» Texte fourni:
Le groupe qui n'existe pas... Mais que vous écoutez peut-être déjà.
L’histoire d’un groupe inexistant devenu célèbre sur Spotify. Et si ce n’était que le début ?
Résumé :
👉 Un groupe de rock rétro nommé The Velvet Sundown explose sur Spotify avec 500 000 auditeurs mensuels.
👉 Problème : le groupe n’existe pas. Tout est généré par intelligence artificielle, des musiques aux membres fictifs.
👉 Les plateformes ne préviennent pas les utilisateurs, et les morceaux se retrouvent dans des playlists classiques.
👉 Une question se pose : est-ce qu’on peut aimer une chanson… même si elle n’a jamais été écrite par personne ?

» Consignes:
1 - Selon le texte sur le groupe fictif, pourquoi The Velvet Sundown n'existe-t-il pas, malgré son succès sur Spotify ?
2 - Réécrivez le passage du texte sur le groupe fictif qui commence par « L’histoire d’un groupe » et se termine par « par personne ? », en remplaçant « Spotify » par « Deezer ».
Vous n'aurez pas besoin des données.

» Données fournies:

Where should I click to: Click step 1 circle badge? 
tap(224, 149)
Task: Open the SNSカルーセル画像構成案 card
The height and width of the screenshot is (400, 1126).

» Réponses:
1 - Parce que tout est généré par intelligence artificielle, des musiques aux membres, qui sont fictifs.

2 -
L’histoire d’un groupe inexistant devenu célèbre sur Deezer. Et si ce n’était que le début ?
Résumé :
👉 Un groupe de rock rétro nommé The Velvet Sundown explose sur Deezer avec 500 000 auditeurs mensuels.
👉 Problème : le groupe n’existe pas. Tout est généré par intelligence artificielle, des musiques aux membres fictifs.
👉 Les plateformes ne préviennent pas les utilisateurs, et les morceaux se retrouvent dans des playlists classiques.
👉 Une question se pose : est-ce qu’on peut aimer une chanson… même si elle n’a jamais été écrite par personne ?